Indians 3, Reds 0

Daisuke Matsuzaka believes he can be the Dice-K of old, the one

who mystified hitters with his unorthodox delivery and arsenal of

deceptive pitches.

The Indians just need him to a dependable fifth starter.

Matsuzaka, nearly two years removed from Tommy John elbow

surgery, pitched two hitless innings in blustery conditions and

seven Cleveland pitchers combined on a one-hitter, leading an

Indians split squad to a 3-0 win over the Cincinnati Reds on

Sunday.

Once a $100 million curiosity in Boston, Matsuzaka was limited

to just 11 starts last season for the Red Sox, who parted ways with

the 32-year-old after six seasons. With at least one spot open in

their rotation, the Indians signed the Japanese right-hander on

Feb. 13 to a minor league contract, and will pay him $1.5 million

if he’s added to the 40-man roster this spring.

With winds gusting to 30 mph, Matsuzaka got off to a shaky start

in his debut, hitting Cincinnati’s Ryan Hanigan with his first

pitch before getting a double-play grounder on his second. He

allowed a walk in his second inning, but otherwise looked solid

during a 22-pitch outing, barely a warmup for someone who once

threw 250 pitches in a 17-inning game.

Scouts sitting behind home plate with radar guns said

Matsuzaka’s fastball topped out at 89 mph, but he’s not worried

about his speed this early in camp.

”That’s exactly where I expected my fastball to be at this

stage,” he said through a translator as more than two dozen

Japanese media members waited to speak with one of their country’s

biggest stars. ”The more I throw and the deeper we go into spring

training, I’m sure my velocity will also rise.”

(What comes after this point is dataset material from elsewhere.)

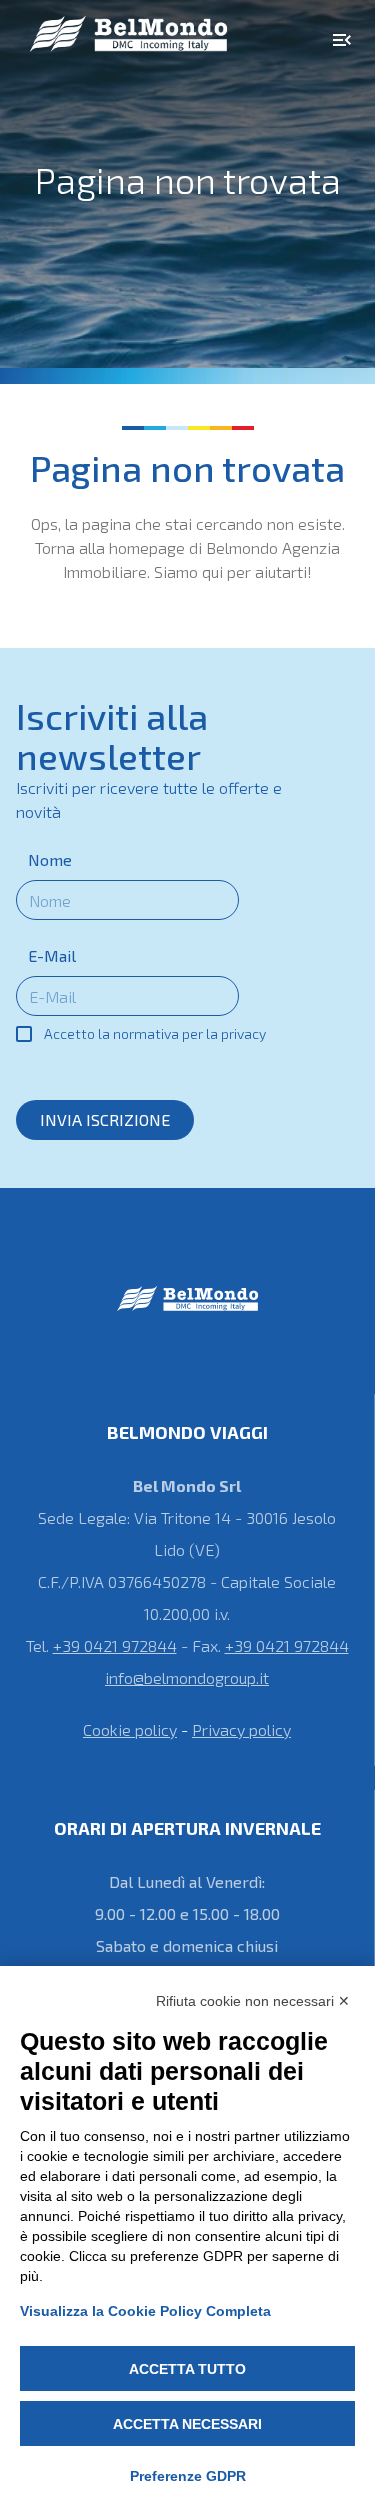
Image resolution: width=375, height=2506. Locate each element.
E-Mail (52, 955)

Matsuzaka went just 1-7 with 8.28 ERA last season for the Red

Sox, but the Indians are hoping he can get somewhere close to being

the pitcher who won 33 games in his first two seasons in the

majors. Cleveland manager Terry Francona can vividly remember those

days when Dice-K was dealing.

”His stuff across the board was solid,” said Francona, who won

two World Series titles in Boston. ”He had the ability like no

other pitcher to wiggle out of jams. There could be bases loaded

and nobody out, we’d be on the edge of our seat and he wasn’t. He

got out of it like nobody’s business.”

Although the Indians have upgraded their roster with free-agent

signings, their rotation remains suspect.

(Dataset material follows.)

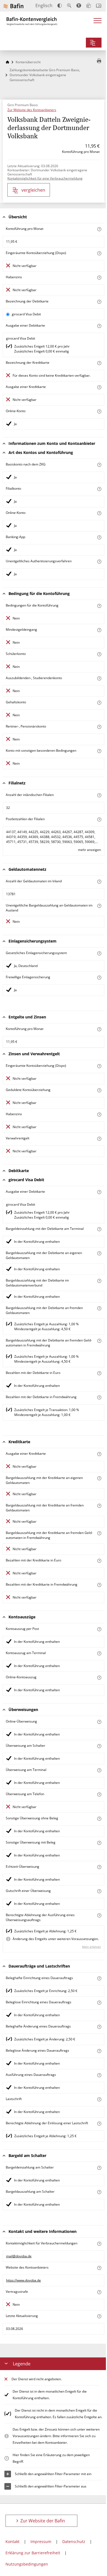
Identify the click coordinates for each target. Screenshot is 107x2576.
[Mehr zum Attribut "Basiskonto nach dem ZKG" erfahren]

Cleveland’s starters had the AL’s second-highest ERA (5.25) last

season and Justin Masterson and Ubaldo Jimenez, the respective Nos.

1 and 2 arms, went a combined 20-32 with a 5.15 ERA. The club

signed Brett Myers, who pitched in relief last season, to be their

No. 3 starter with Zach McAllister the frontrunner for the fourth

spot.

Matsuzaka is among a group battling for the fifth spot that

includes Scott Kazmir, Trevor Bauer, Carlos Carrasco, David Huff

and Corey Kluber.

McAllister also pitched two hitless innings as the Indians won

their third straight over the Reds, who only managed a single from

Jason Donald in the sixth inning after scoring 10 runs on 18 hits

Saturday.

”At least we got good pitching,” Reds manager Dusty Baker

said, sighting strong outings by Sam LeCure, Manny Parra, Jose

Arredondo and J.J. Hoover.

The Indians scored three runs in the eighth on a two-run,

wind-propelled double by Omir Santos and Carlos Moncrief’s RBI

single off Josh Ravin.

Reds first baseman Joey Votto walked twice, but the 2010 NL MVP

didn’t get a chance to test his surgically repaired left knee

running the bases. Votto still hasn’t decided if he will play for

Team Canada in the upcoming World Baseball Classic. The Reds are

hosting the Canadian team at their complex next week.

For Matsuzaka, the two-inning stint represented a fresh start.

The Indians have rolled the dice that he can be what he once was,

and he’s sure it’s possible.

”I’m really happy that they have those expectations of me,” he

said, ”and I would like to answer to them.”

NOTES: With Francona in Maryvale watching Carrasco, Kazmir and

Bauer, Indians bench coach Sandy Alomar managed the team in

Goodyear. … Indians DH/1B Jason Giambi admires how Japanese stars

like Matsuzaka and Ichiro handle the weight of expectations at home

while playing in the U.S. ”I have the utmost respect for them,”

he said. ”It’s unheard of the support they have, and they want to

make a good impression. It’s a lot of pressure. It’s a whole

different ball of wax.”… Jimenez and Masterson will make their

spring debuts on Monday against Oakland.